The problem is too easy with all the columns. Let's make it harder by just using bill length.

In [None]:
df_pens = df_pens.loc[:, ['species', 'bill_length_mm']]

Drop missing values

In [None]:
df_pens = df_pens.dropna()

In [None]:
df_pens.info()

#### Target

In [None]:
df_pens['species'].value_counts()

In [None]:
df_pens['species'].value_counts(normalize=True)

### Split into X and y, then training and test

In [None]:
X = df_pens.drop('species', axis=1)

In [None]:
X

In [None]:
y = df_pens['species']

In [None]:
y

In [None]:
X_train, X_test, y_train, y_test = train_test_split(X, y, stratify=y, random_state=111)

### Null  baseline

#### What is our null prediction for each observation?

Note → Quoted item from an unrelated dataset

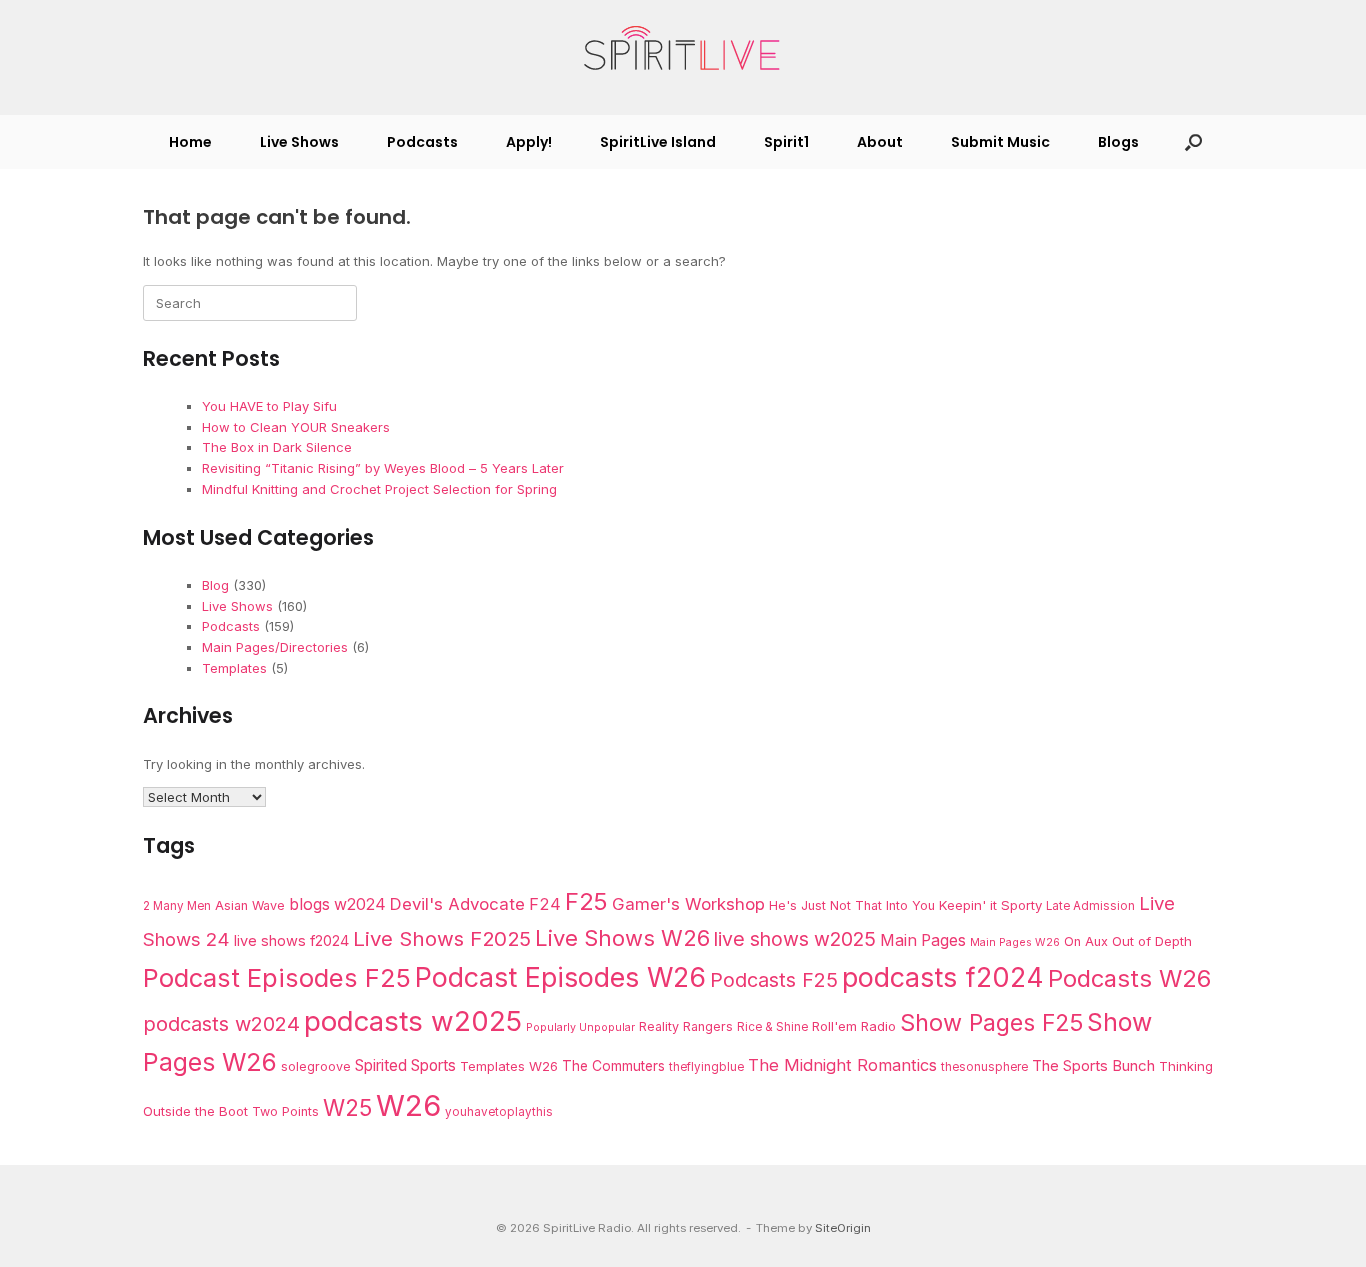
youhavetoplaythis (499, 1112)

#### How does that prediction perform?

If only looking at accuracy, you can shortcut to your answer:

### KNN Model

#### Plot confusion matrix and score on accuracy

#### Make a function to show scores

In [None]:
def model_score(classifier, X, y):
    """fit and score a model - print and return accuracy and predict_proba
    
    Args:
        classifier: an instance of a scikit-learn classification estimator
        X (2d pd.DataFrame or np.ndarray): features 
        y (1d pd.Series on np.ndarry): outcome variable
    
    Returns: 
        accuracy score (float): accuracy on the X_test
        predict_proba (array of floats): predicted probabilities for each class for each sample
    """


#### Pass our new function a LogisticRegression algorithm and data

## Voting classifier ensemble

---
## Hard vs soft voting for classifiers

## Hard vs soft voting 

### Hard voting 
Each classifier predicts the class (0, 1, or 2). Then take the majority.

### Soft voting
Each classifier predicts the probabilities of each class. Sum the probabilities for each class. The class with the highest total is the prediction. 

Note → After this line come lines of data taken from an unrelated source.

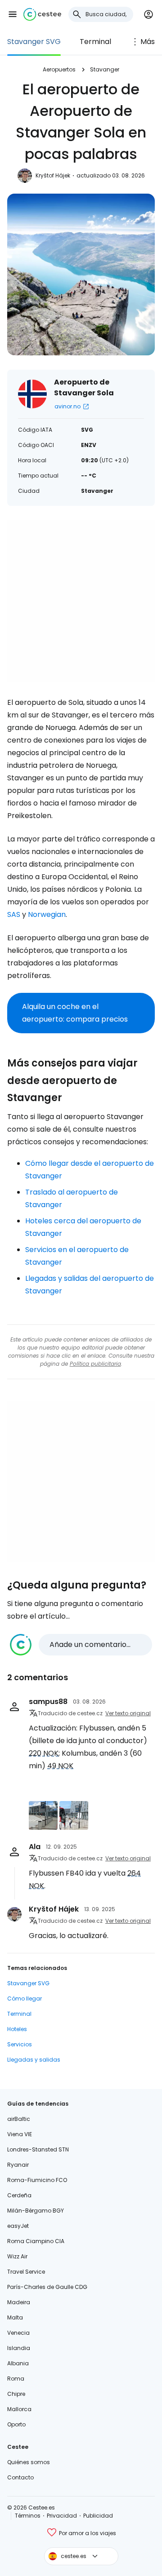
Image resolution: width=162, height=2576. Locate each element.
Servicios (19, 2044)
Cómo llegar (24, 1998)
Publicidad (98, 2515)
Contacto (20, 2477)
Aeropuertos (59, 69)
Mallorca (19, 2409)
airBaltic (18, 2119)
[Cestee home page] (42, 14)
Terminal (95, 41)
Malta (15, 2317)
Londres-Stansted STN (38, 2149)
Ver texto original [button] (128, 1713)
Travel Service (26, 2271)
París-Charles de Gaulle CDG (47, 2287)
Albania (18, 2363)
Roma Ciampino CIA (35, 2241)
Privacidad (62, 2515)
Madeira (18, 2302)
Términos (27, 2515)
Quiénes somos (28, 2462)
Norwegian (47, 914)
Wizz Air (17, 2256)
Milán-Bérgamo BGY (35, 2210)
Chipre (16, 2394)
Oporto (16, 2424)
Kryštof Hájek (53, 175)
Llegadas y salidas (33, 2059)
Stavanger (104, 69)
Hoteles (17, 2029)
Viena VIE (19, 2134)
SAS (13, 914)
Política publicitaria (95, 1364)
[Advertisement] (81, 601)
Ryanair (18, 2165)
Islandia (18, 2348)
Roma (15, 2378)
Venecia (18, 2333)
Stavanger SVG (34, 41)
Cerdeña (19, 2195)
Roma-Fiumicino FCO (37, 2180)
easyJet (18, 2226)
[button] (12, 14)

### Ensemble classifier with soft voting

---
## Summary

You've seen how to put models you create into a voting regressor or voting classifier.

Ensembles give you the wisdom of the crowds.

You're about to see ensembles of decision trees that are among the most powerful algorithms available.

### Check for understanding

- What's the difference between hard voting and soft voting? 
- What type of machine learning problems do hard and soft voting apply to?